> [What the task requires]: Copy out the records below exactly as they appear.

> [Data]:
▬▬▬

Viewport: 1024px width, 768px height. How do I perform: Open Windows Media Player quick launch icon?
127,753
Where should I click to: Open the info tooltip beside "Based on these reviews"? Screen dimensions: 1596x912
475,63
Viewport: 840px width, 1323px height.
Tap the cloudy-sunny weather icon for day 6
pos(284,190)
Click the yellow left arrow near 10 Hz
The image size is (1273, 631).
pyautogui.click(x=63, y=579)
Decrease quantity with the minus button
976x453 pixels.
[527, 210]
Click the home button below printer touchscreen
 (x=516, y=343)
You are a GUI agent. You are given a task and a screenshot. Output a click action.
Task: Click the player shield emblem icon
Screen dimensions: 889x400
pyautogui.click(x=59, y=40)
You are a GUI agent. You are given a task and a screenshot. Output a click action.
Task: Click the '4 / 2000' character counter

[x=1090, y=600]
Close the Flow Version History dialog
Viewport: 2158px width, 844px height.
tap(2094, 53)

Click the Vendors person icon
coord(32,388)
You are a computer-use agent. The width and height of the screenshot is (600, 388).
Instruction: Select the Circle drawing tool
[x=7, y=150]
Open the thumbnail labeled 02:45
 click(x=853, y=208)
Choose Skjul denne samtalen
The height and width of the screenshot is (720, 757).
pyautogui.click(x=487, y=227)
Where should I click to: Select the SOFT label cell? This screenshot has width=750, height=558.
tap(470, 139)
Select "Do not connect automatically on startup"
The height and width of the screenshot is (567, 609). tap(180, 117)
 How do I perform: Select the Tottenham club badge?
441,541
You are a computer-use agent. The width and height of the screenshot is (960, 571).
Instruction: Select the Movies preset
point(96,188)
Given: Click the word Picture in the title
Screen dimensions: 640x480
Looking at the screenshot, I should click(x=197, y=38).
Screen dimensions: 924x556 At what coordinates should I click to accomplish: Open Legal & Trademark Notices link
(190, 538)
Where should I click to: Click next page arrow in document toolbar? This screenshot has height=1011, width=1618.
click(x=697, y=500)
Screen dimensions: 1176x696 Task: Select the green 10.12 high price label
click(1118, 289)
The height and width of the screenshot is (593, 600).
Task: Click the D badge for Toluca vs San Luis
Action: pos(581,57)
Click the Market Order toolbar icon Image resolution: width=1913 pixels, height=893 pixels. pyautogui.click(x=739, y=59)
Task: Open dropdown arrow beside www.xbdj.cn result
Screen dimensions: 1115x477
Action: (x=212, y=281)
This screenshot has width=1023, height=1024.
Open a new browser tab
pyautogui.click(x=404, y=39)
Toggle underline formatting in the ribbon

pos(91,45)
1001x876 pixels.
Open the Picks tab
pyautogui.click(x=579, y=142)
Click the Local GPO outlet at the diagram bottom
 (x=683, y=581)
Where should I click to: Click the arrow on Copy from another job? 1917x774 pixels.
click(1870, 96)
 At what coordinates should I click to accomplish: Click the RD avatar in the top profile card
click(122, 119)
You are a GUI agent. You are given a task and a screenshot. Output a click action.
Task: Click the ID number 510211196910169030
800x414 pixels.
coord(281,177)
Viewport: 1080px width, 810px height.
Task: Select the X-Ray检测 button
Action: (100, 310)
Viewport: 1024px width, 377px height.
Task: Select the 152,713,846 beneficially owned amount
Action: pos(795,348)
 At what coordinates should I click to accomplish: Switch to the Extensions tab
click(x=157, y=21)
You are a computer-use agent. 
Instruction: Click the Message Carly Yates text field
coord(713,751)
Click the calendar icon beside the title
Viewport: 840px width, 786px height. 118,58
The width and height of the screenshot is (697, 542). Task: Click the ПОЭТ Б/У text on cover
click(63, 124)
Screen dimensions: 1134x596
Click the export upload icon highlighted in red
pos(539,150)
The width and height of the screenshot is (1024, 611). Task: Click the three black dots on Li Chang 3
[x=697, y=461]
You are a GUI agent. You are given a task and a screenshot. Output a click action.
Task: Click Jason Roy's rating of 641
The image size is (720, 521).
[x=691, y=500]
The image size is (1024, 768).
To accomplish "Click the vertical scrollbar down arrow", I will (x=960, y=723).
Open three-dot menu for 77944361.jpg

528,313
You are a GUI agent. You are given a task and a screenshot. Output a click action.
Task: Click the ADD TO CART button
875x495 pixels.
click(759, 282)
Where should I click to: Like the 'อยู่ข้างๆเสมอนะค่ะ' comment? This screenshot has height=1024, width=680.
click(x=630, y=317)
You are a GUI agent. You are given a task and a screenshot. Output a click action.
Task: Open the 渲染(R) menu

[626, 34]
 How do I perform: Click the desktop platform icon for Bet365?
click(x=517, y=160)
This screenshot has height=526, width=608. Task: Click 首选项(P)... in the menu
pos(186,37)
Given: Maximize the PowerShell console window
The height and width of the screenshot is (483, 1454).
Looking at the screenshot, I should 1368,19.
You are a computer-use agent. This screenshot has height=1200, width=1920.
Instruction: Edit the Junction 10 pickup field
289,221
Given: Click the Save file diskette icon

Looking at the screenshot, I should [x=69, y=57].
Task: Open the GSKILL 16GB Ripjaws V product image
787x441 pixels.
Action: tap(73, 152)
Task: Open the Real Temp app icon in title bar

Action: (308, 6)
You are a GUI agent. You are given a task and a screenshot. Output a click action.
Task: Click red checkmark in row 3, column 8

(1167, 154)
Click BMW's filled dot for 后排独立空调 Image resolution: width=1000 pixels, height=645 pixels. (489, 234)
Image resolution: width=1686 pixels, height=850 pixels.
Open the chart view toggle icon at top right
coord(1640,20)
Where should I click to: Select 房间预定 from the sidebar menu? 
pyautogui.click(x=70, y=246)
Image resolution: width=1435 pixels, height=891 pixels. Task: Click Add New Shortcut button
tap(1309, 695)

▬▬▬

> [Expected output]:
Viewport: 1024px width, 768px height. How do I perform: Open Windows Media Player quick launch icon?
127,753
Where should I click to: Open the info tooltip beside "Based on these reviews"? Screen dimensions: 1596x912
475,63
Viewport: 840px width, 1323px height.
Tap the cloudy-sunny weather icon for day 6
pos(284,190)
Click the yellow left arrow near 10 Hz
The image size is (1273, 631).
pyautogui.click(x=63, y=579)
Decrease quantity with the minus button
976x453 pixels.
[527, 210]
Click the home button below printer touchscreen
 (x=516, y=343)
You are a GUI agent. You are given a task and a screenshot. Output a click action.
Task: Click the player shield emblem icon
Screen dimensions: 889x400
pyautogui.click(x=59, y=40)
You are a GUI agent. You are given a task and a screenshot. Output a click action.
Task: Click the '4 / 2000' character counter

[x=1090, y=600]
Close the Flow Version History dialog
Viewport: 2158px width, 844px height.
tap(2094, 53)

Click the Vendors person icon
coord(32,388)
You are a computer-use agent. The width and height of the screenshot is (600, 388).
Instruction: Select the Circle drawing tool
[x=7, y=150]
Open the thumbnail labeled 02:45
 click(x=853, y=208)
Choose Skjul denne samtalen
The height and width of the screenshot is (720, 757).
pyautogui.click(x=487, y=227)
Where should I click to: Select the SOFT label cell? This screenshot has width=750, height=558.
tap(470, 139)
Select "Do not connect automatically on startup"
The height and width of the screenshot is (567, 609). tap(180, 117)
 How do I perform: Select the Tottenham club badge?
441,541
You are a computer-use agent. The width and height of the screenshot is (960, 571).
Instruction: Select the Movies preset
point(96,188)
Given: Click the word Picture in the title
Screen dimensions: 640x480
Looking at the screenshot, I should click(x=197, y=38).
Screen dimensions: 924x556 At what coordinates should I click to accomplish: Open Legal & Trademark Notices link
(190, 538)
Where should I click to: Click next page arrow in document toolbar? This screenshot has height=1011, width=1618.
click(x=697, y=500)
Screen dimensions: 1176x696 Task: Select the green 10.12 high price label
click(1118, 289)
The height and width of the screenshot is (593, 600).
Task: Click the D badge for Toluca vs San Luis
Action: pos(581,57)
Click the Market Order toolbar icon Image resolution: width=1913 pixels, height=893 pixels. pyautogui.click(x=739, y=59)
Task: Open dropdown arrow beside www.xbdj.cn result
Screen dimensions: 1115x477
Action: (x=212, y=281)
This screenshot has width=1023, height=1024.
Open a new browser tab
pyautogui.click(x=404, y=39)
Toggle underline formatting in the ribbon

pos(91,45)
1001x876 pixels.
Open the Picks tab
pyautogui.click(x=579, y=142)
Click the Local GPO outlet at the diagram bottom
 (x=683, y=581)
Where should I click to: Click the arrow on Copy from another job? 1917x774 pixels.
click(1870, 96)
 At what coordinates should I click to accomplish: Click the RD avatar in the top profile card
click(122, 119)
You are a GUI agent. You are given a task and a screenshot. Output a click action.
Task: Click the ID number 510211196910169030
800x414 pixels.
coord(281,177)
Viewport: 1080px width, 810px height.
Task: Select the X-Ray检测 button
Action: (100, 310)
Viewport: 1024px width, 377px height.
Task: Select the 152,713,846 beneficially owned amount
Action: pos(795,348)
 At what coordinates should I click to accomplish: Switch to the Extensions tab
click(x=157, y=21)
You are a computer-use agent. 
Instruction: Click the Message Carly Yates text field
coord(713,751)
Click the calendar icon beside the title
Viewport: 840px width, 786px height. 118,58
The width and height of the screenshot is (697, 542). Task: Click the ПОЭТ Б/У text on cover
click(63, 124)
Screen dimensions: 1134x596
Click the export upload icon highlighted in red
pos(539,150)
The width and height of the screenshot is (1024, 611). Task: Click the three black dots on Li Chang 3
[x=697, y=461]
You are a GUI agent. You are given a task and a screenshot. Output a click action.
Task: Click Jason Roy's rating of 641
The image size is (720, 521).
[x=691, y=500]
The image size is (1024, 768).
To accomplish "Click the vertical scrollbar down arrow", I will (x=960, y=723).
Open three-dot menu for 77944361.jpg

528,313
You are a GUI agent. You are given a task and a screenshot. Output a click action.
Task: Click the ADD TO CART button
875x495 pixels.
click(759, 282)
Where should I click to: Like the 'อยู่ข้างๆเสมอนะค่ะ' comment? This screenshot has height=1024, width=680.
click(x=630, y=317)
You are a GUI agent. You are given a task and a screenshot. Output a click action.
Task: Open the 渲染(R) menu

[626, 34]
 How do I perform: Click the desktop platform icon for Bet365?
click(x=517, y=160)
This screenshot has height=526, width=608. Task: Click 首选项(P)... in the menu
pos(186,37)
Given: Maximize the PowerShell console window
The height and width of the screenshot is (483, 1454).
Looking at the screenshot, I should 1368,19.
You are a computer-use agent. This screenshot has height=1200, width=1920.
Instruction: Edit the Junction 10 pickup field
289,221
Given: Click the Save file diskette icon

Looking at the screenshot, I should [x=69, y=57].
Task: Open the GSKILL 16GB Ripjaws V product image
787x441 pixels.
Action: tap(73, 152)
Task: Open the Real Temp app icon in title bar

Action: (308, 6)
You are a GUI agent. You are given a task and a screenshot. Output a click action.
Task: Click red checkmark in row 3, column 8

(1167, 154)
Click BMW's filled dot for 后排独立空调 Image resolution: width=1000 pixels, height=645 pixels. (489, 234)
Image resolution: width=1686 pixels, height=850 pixels.
Open the chart view toggle icon at top right
coord(1640,20)
Where should I click to: Select 房间预定 from the sidebar menu? 
pyautogui.click(x=70, y=246)
Image resolution: width=1435 pixels, height=891 pixels. Task: Click Add New Shortcut button
tap(1309, 695)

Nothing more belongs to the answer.